WHAT TO PRODUCE:
Below is a block of entries; repeat exactly the lines starting at the line that contains "Given: Toggle the 标 package badge" and ending at the line that contains "Task: Click the Eccles place label", both included.

++++ MATERIAL FOR THE TASK ++++

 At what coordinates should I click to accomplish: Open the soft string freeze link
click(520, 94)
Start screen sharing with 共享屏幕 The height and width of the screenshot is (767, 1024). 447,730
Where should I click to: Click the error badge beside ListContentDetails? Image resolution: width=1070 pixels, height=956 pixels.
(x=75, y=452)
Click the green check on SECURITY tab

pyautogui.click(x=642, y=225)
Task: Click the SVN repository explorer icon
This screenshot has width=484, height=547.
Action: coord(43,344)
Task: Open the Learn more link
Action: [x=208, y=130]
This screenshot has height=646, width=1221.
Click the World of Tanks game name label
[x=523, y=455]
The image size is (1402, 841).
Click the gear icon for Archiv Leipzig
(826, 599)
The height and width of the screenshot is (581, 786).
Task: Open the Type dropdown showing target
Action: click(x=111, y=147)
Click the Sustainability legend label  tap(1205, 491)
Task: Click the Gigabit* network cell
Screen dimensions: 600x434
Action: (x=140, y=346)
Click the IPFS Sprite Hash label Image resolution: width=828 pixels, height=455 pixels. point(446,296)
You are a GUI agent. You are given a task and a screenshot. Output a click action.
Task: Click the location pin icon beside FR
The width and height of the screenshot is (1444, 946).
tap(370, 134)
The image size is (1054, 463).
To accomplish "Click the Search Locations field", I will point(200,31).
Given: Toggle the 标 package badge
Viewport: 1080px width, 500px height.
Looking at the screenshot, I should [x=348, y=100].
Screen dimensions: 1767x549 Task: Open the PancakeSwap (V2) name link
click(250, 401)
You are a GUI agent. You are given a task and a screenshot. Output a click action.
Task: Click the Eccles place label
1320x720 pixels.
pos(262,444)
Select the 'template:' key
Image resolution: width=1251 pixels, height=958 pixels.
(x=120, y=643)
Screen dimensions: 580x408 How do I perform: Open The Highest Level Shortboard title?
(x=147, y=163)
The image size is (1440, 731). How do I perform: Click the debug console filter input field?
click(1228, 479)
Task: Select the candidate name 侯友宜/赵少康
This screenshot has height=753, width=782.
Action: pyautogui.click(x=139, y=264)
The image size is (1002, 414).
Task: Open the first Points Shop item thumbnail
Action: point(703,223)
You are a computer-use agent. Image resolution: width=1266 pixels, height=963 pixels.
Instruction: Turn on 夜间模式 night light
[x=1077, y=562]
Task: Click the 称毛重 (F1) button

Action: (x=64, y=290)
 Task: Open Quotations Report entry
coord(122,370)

++++

SOLVED EXERCISE:
Given: Toggle the 标 package badge
Viewport: 1080px width, 500px height.
Looking at the screenshot, I should [x=348, y=100].
Screen dimensions: 1767x549 Task: Open the PancakeSwap (V2) name link
click(250, 401)
You are a GUI agent. You are given a task and a screenshot. Output a click action.
Task: Click the Eccles place label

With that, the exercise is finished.